Für neu ernannte Richter und Staatsanwälte, die sich auf der Grundlage ihres durch eine Prüfung erhaltenen Befähigungsnachweises bewerben und im Anschluss nach ihrer Ernennung unmittelbar als Richter oder Staatsanwalt beginnen, wird ein verkürztes Ausbildungsprogramm angeboten. Es umfasst verpflichtende Ausbildungskurse, die für ihre Aufgabe relevant sind.

Sowohl Richteramtsanwärter als auch neu ernannte Richter und Staatsanwälte können Sprachkurse absolvieren, die jedoch nicht verpflichtend sind.

Die meisten Ausbildungskurse werden von amtierenden Richtern und Staatsanwälten sowie externen Fachleuten abgehalten. Bei allen Ausbildungskursen wird der praktischen Anwendung der erworbenen Kompetenzen durch die Veranstaltung von Workshops, Übungen oder Rollenspielen besondere Aufmerksamkeit gewidmet.

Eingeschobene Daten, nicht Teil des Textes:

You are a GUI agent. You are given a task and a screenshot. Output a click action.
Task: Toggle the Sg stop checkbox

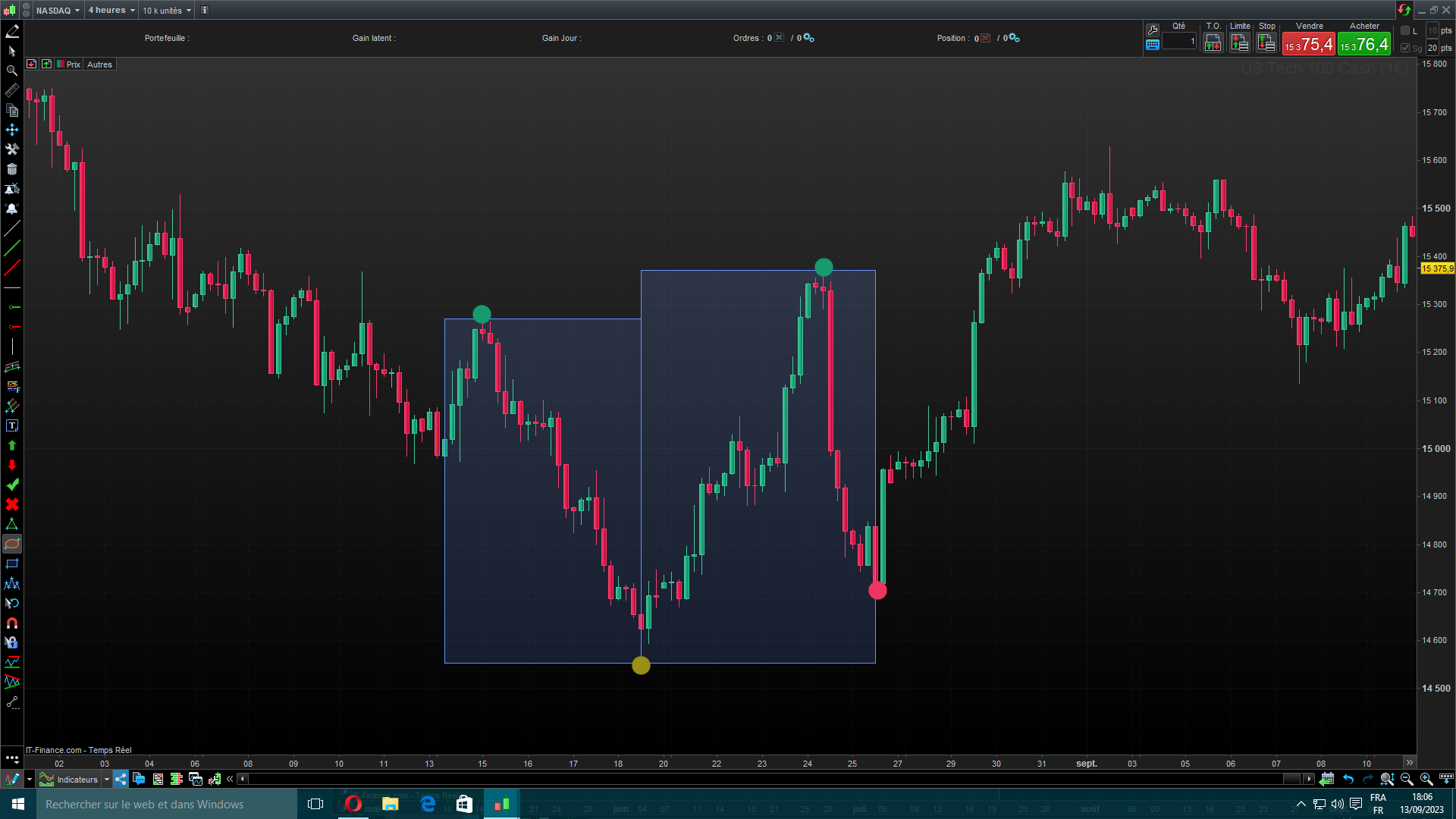point(1405,48)
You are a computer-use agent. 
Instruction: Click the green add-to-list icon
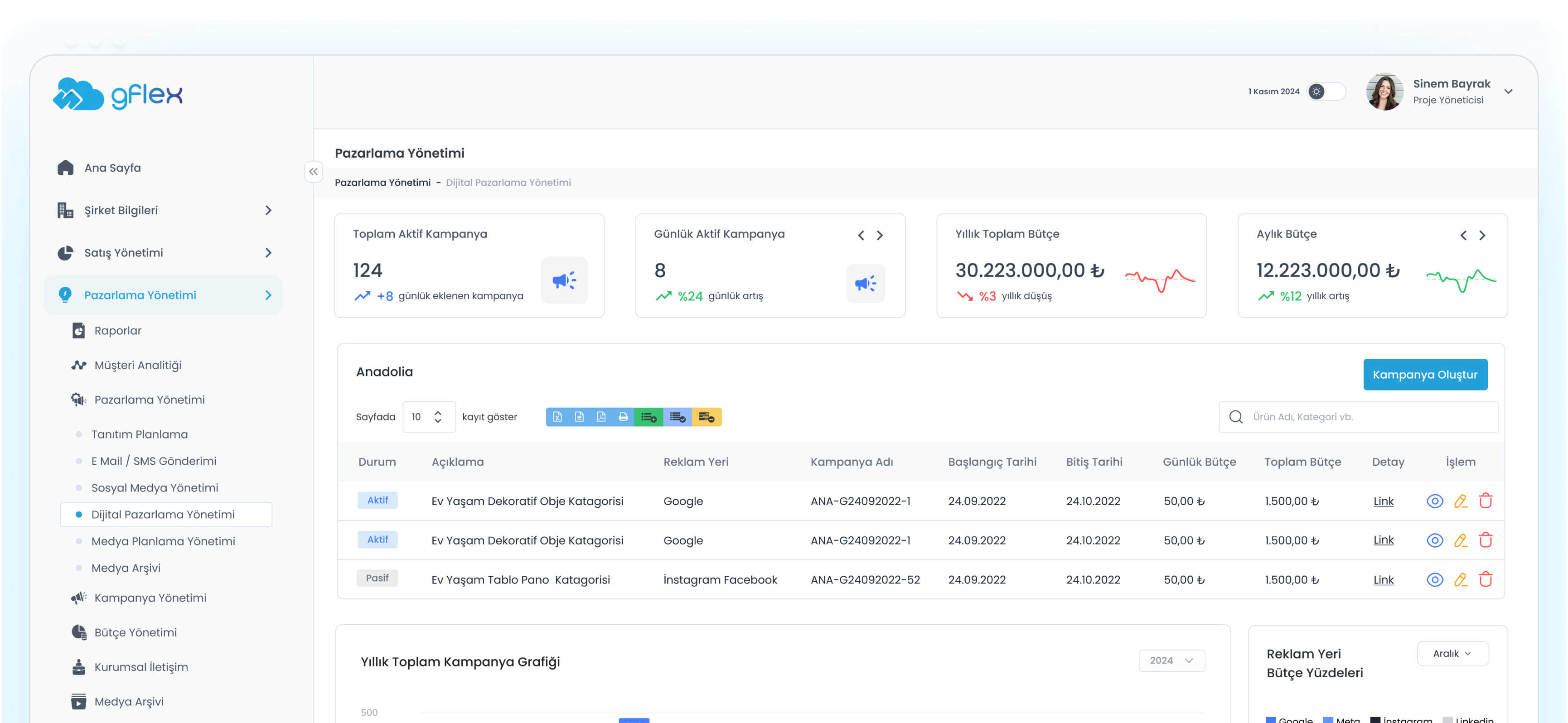(x=648, y=417)
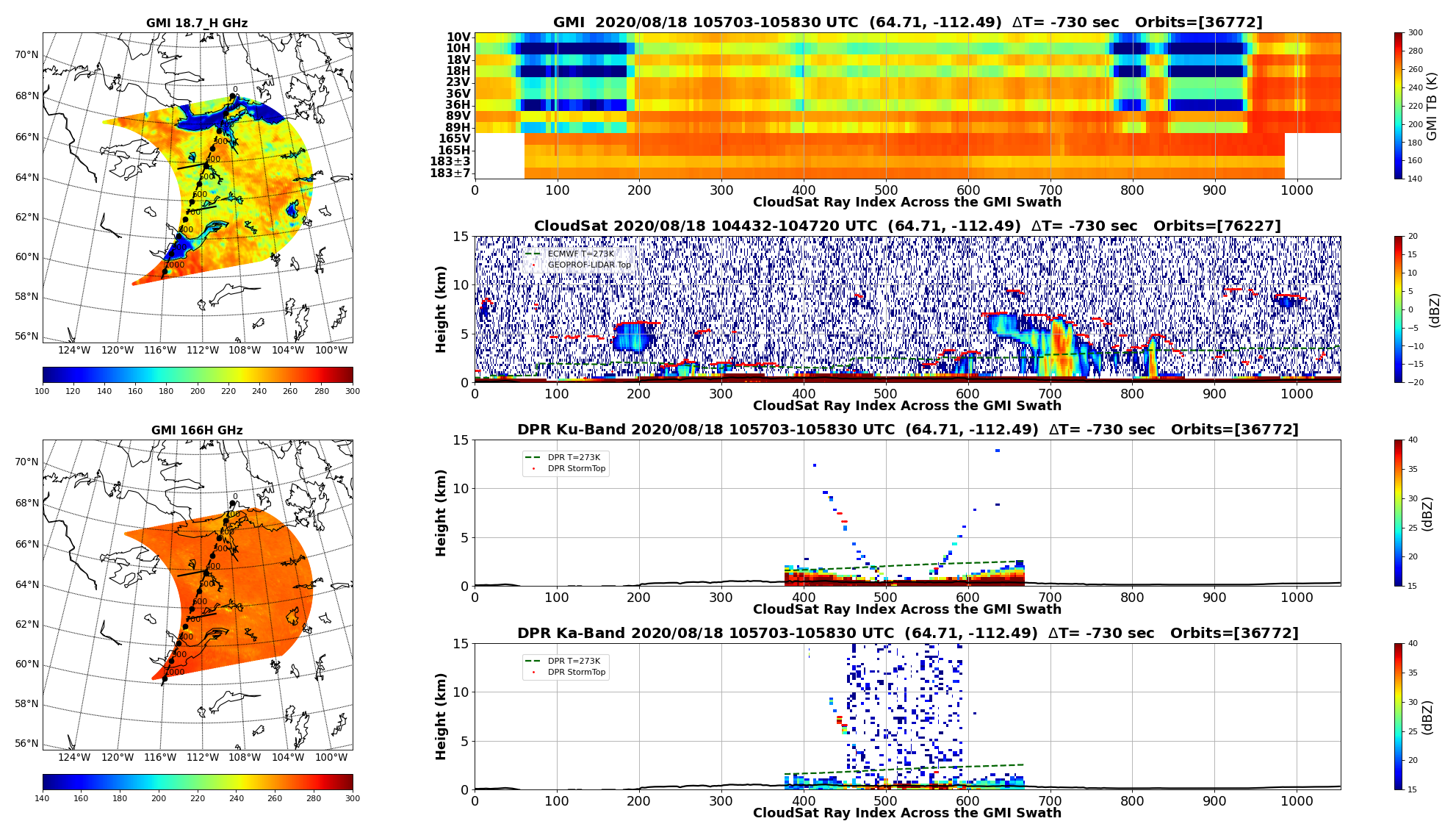Click the GEOPROF-LIDAR Top legend entry
1456x835 pixels.
click(x=588, y=265)
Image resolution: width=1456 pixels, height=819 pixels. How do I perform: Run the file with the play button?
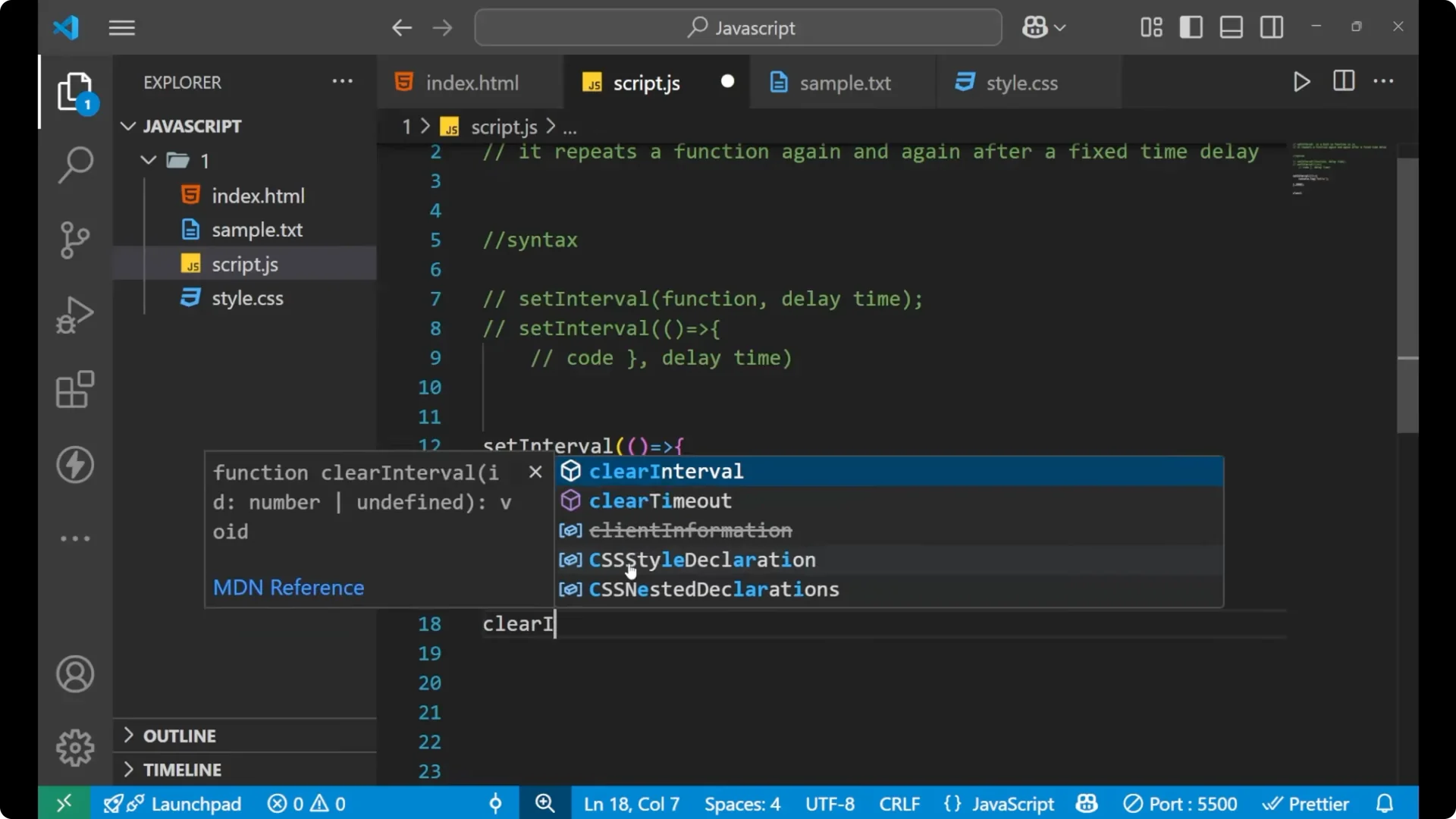(1301, 82)
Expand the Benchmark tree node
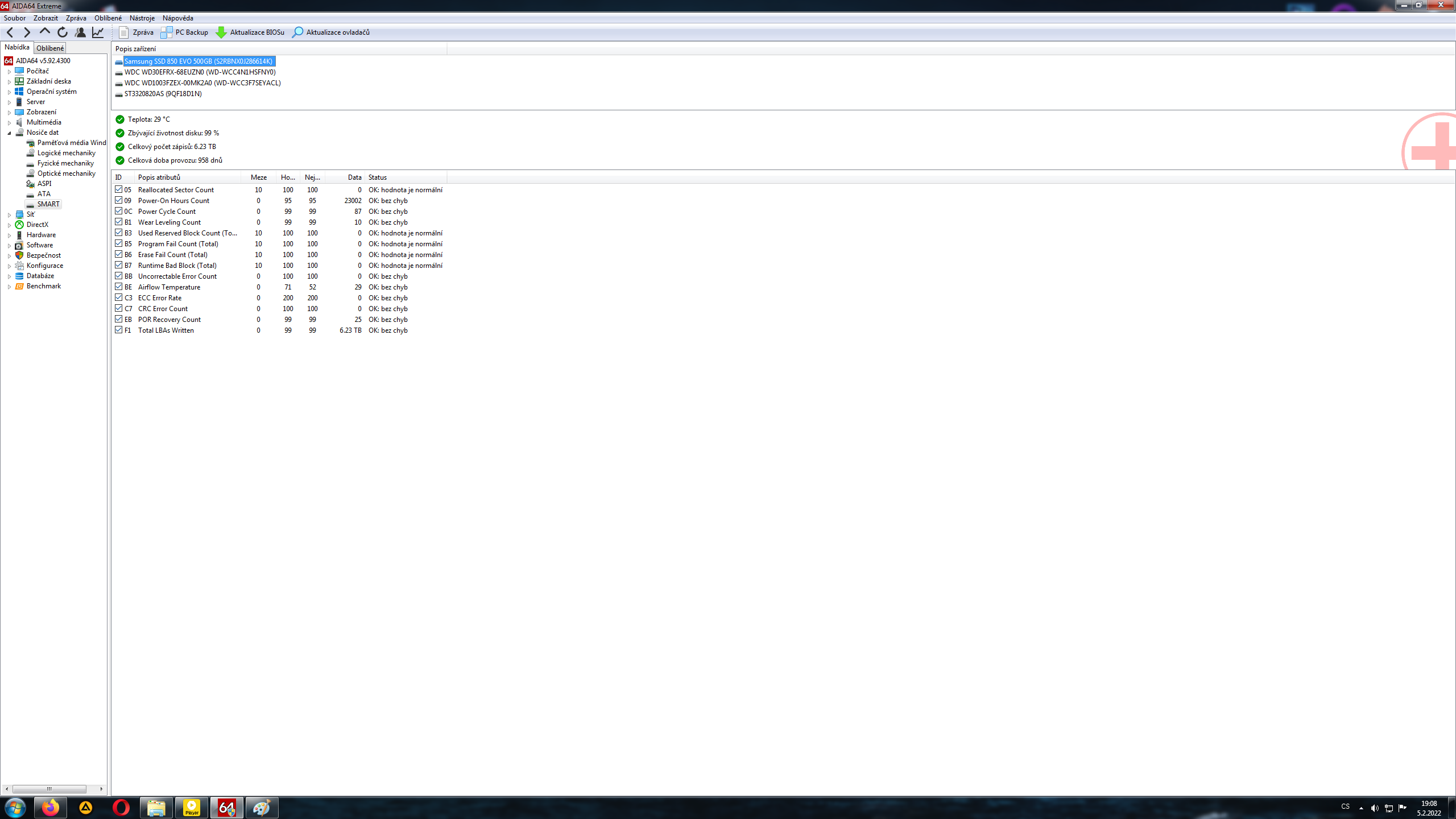 point(9,287)
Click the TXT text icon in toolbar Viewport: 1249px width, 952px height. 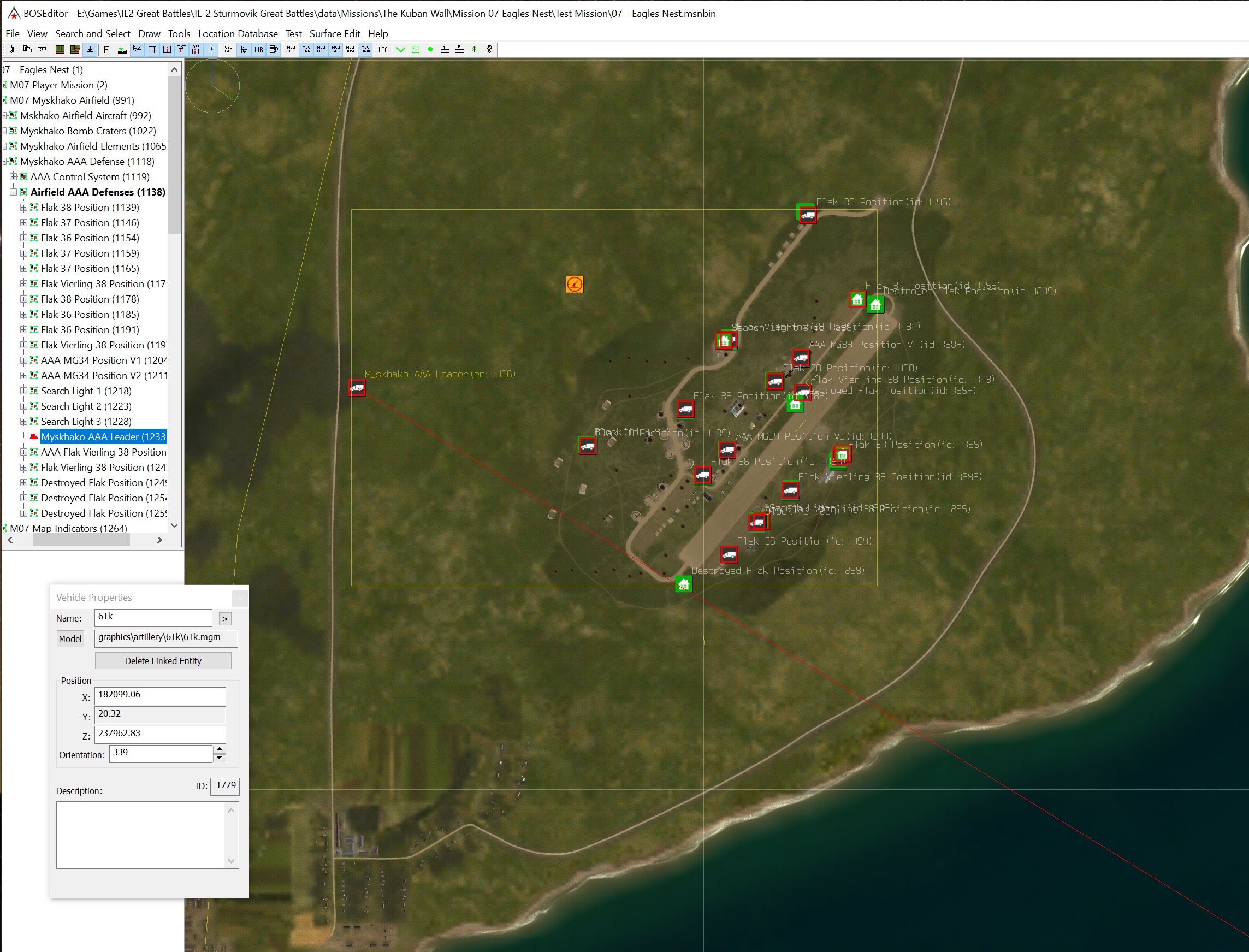pyautogui.click(x=181, y=50)
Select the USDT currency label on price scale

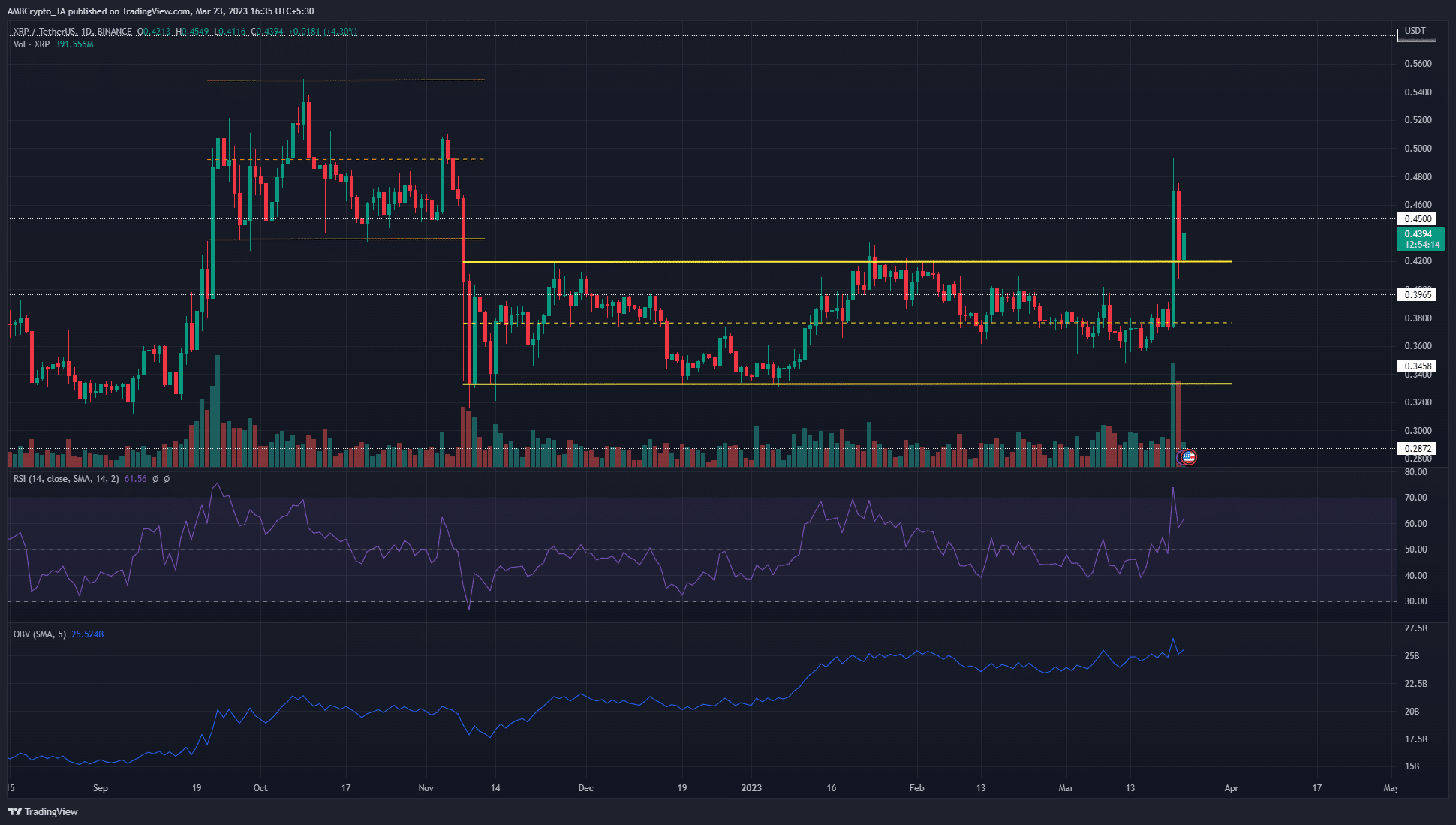(1417, 31)
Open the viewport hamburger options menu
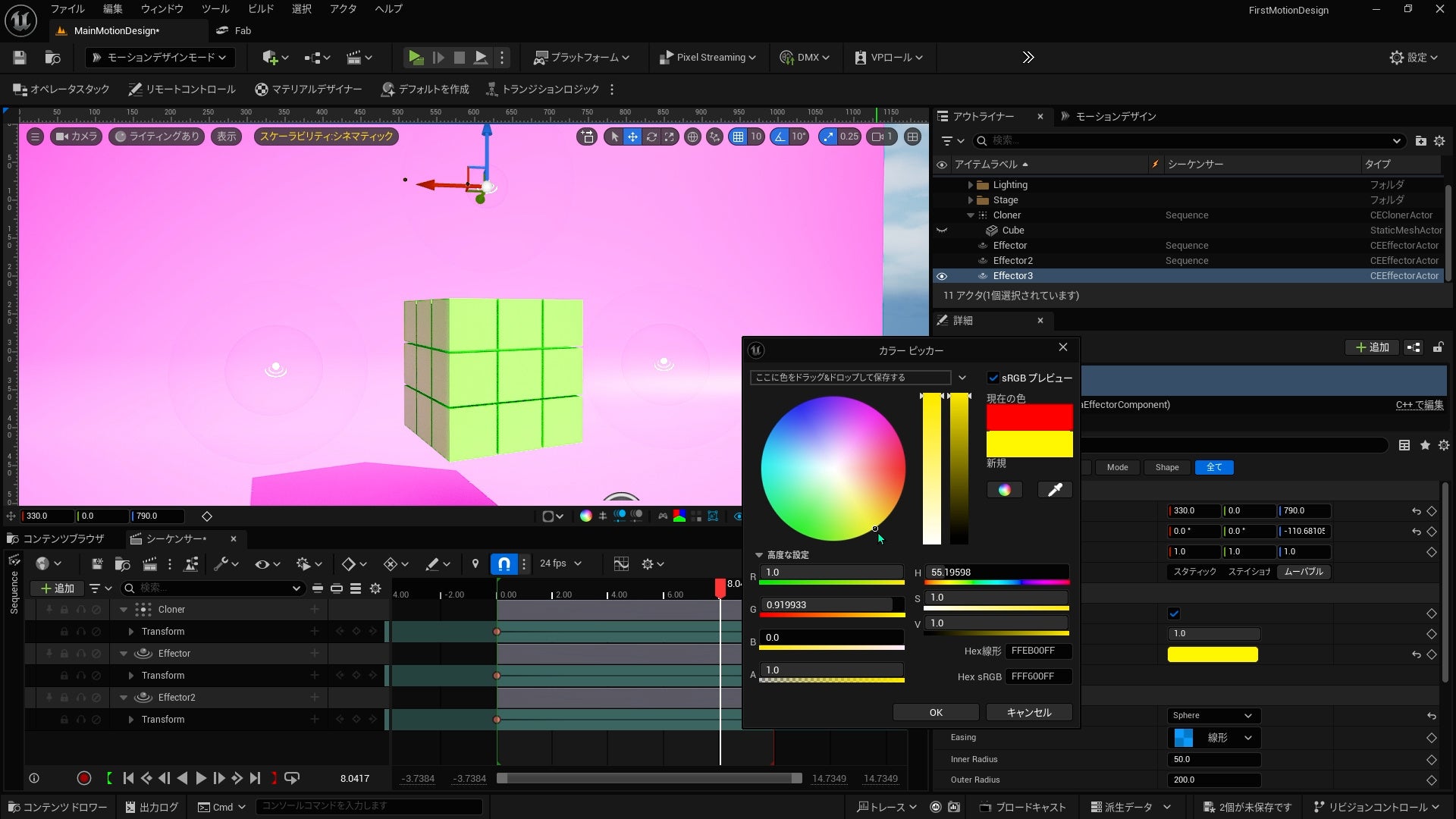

Abschluss der Erstausbildung und des Qualifizierungsverfahrens

Alle freien Stellen für Richter und Staatsanwälte werden im belgischen Amtsblatt veröffentlicht.

Bei der beruflichen Eignungsprüfung und der mündlichen Beurteilungsprüfung erfolgreiche Bewerber, Richteramtsanwärter mit Ausbildungsbescheinigung sowie bereits ernannte Richter und Staatsanwälte können sich über das Justizministerium auf diese freien Stellen bewerben.

Das Justizministerium fordert Stellungnahmen zum Bewerber an, z. B. von der Anwaltskammer (im Fall der Bewerbung von Rechtsanwälten), dem Vorgesetzten am künftigen Gericht und dem Vorgesetzten am aktuellen Gericht (falls zutreffend).

Die Bewerbung (einschließlich der eingegangenen Stellungnahmen) wird dem Hohen Justizrat übermittelt, der die Bewerber anschließend zu einer Anhörung einlädt, in der sie ihre Bewerbung begründen und weitere Informationen angeben können.

Auf der Grundlage all dieser Faktoren schlägt der Hohe Rat dem Justizminister die am besten eingestuften Bewerber für eine offizielle Ernennung vor.

Der Hohe Justizrat ist für die Auswahl und die Nominierung von Richtern und Staatsanwälten zuständig.